**Document excerpt**
Table 1 Prisoner’s dilemma game G

In the theory of the game, different methods are used for finding equilibrium with help of rationality concept and one of these methods is the best response function (McCarty and Meirowitz, 2007; Bu et al., 2017). Based on the definition of the best response function, equilibrium is a point in which strategy chosen by each individual is the best response to the strategies chosen by other players and maximize personal profit (Harsanyi, 1986; Eshaghi and Askari, 2017; Xia et al., 2019; Huang et al., 2018a, 2018b).

Hyper-rationality in game theory helps the player choose successful strategies of the game in interactive conditions and reproduce them. The concept of hyper-rationality helps the game theory enter other fields of sciences with more logical power. We assume that each player in the game is hyper-rational (for example two-player strategic 2 × 2 games with perfect information). Thus, a hyper-rational player will renormalize her opinion based on the common knowledge that each player is hyper-rational. Below, we show the best response functions based on hyper-preferences of players with B, P, and L. Precisely, we define the best response function B_i based on individual benefit by

$$B_i\left( {a_{ - i}} \right): = \left\{ {a_i \in A_i:u_i\left( {a_i,a_{ - i}} \right) \ge u_i\left( {a_i^\prime ,a_{ - i}} \right)\quad{\mathrm{for}}\,{\mathrm{all}}\,\,a_i^\prime \in A_i} \right\}$$

(1)

any action in B_i(a_−i) is at least as good based on individual benefit for player i as every other action of player i when the other players’ actions are given by a_−i. We call B_i the best response function of player i based on individual benefit. Precisely, we define the best response function P_i based on profit for other players by

$$P_i\left( {a_{ - i}} \right): = \left\{ {a_i \in A_i:u_{ - i}\left( {a_i,a_{ - i}} \right) \ge u_{ - i}\left( {a_i^\prime ,a_{ - i}} \right)\quad{\mathrm{for}}\,{\mathrm{all}}\,a_i^\prime \in A_i} \right\},$$

(2)

**Problem description**
Answer these questions about the game theory excerpt:
1. Which method for finding equilibrium does it single out by name?
2. What does it assume about each player in the game?
3. What is the full name it gives to B_i?

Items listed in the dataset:
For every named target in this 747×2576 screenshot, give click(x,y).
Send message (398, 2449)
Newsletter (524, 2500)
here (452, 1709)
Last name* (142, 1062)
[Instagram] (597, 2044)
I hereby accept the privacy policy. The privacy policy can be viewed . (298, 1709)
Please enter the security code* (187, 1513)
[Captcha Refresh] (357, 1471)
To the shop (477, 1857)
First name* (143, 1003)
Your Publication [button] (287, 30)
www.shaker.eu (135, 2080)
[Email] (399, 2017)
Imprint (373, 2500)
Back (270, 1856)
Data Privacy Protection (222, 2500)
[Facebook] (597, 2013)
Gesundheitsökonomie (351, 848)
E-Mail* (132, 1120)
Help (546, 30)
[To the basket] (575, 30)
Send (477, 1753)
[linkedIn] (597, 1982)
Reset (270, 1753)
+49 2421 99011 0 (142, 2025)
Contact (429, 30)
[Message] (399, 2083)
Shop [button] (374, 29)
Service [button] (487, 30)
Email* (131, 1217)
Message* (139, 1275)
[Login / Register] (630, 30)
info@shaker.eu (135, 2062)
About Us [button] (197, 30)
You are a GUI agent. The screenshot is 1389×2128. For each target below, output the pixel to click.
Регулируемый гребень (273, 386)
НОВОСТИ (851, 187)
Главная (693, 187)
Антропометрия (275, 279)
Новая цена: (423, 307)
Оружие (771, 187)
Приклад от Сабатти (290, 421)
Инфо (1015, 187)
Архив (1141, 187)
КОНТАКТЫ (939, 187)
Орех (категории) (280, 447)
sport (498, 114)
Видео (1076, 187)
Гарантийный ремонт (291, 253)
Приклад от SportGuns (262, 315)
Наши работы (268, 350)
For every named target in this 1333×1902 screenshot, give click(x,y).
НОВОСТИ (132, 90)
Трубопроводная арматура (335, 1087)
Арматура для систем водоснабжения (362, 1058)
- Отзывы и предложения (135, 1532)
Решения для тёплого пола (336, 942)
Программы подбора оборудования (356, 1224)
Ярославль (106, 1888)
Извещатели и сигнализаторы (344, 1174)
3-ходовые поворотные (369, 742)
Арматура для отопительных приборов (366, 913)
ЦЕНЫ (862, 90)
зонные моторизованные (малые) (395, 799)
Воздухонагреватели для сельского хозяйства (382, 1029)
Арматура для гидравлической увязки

**Task result**
1. The best response function.
2. That each player is hyper-rational.
3. The best response function of player i based on individual benefit.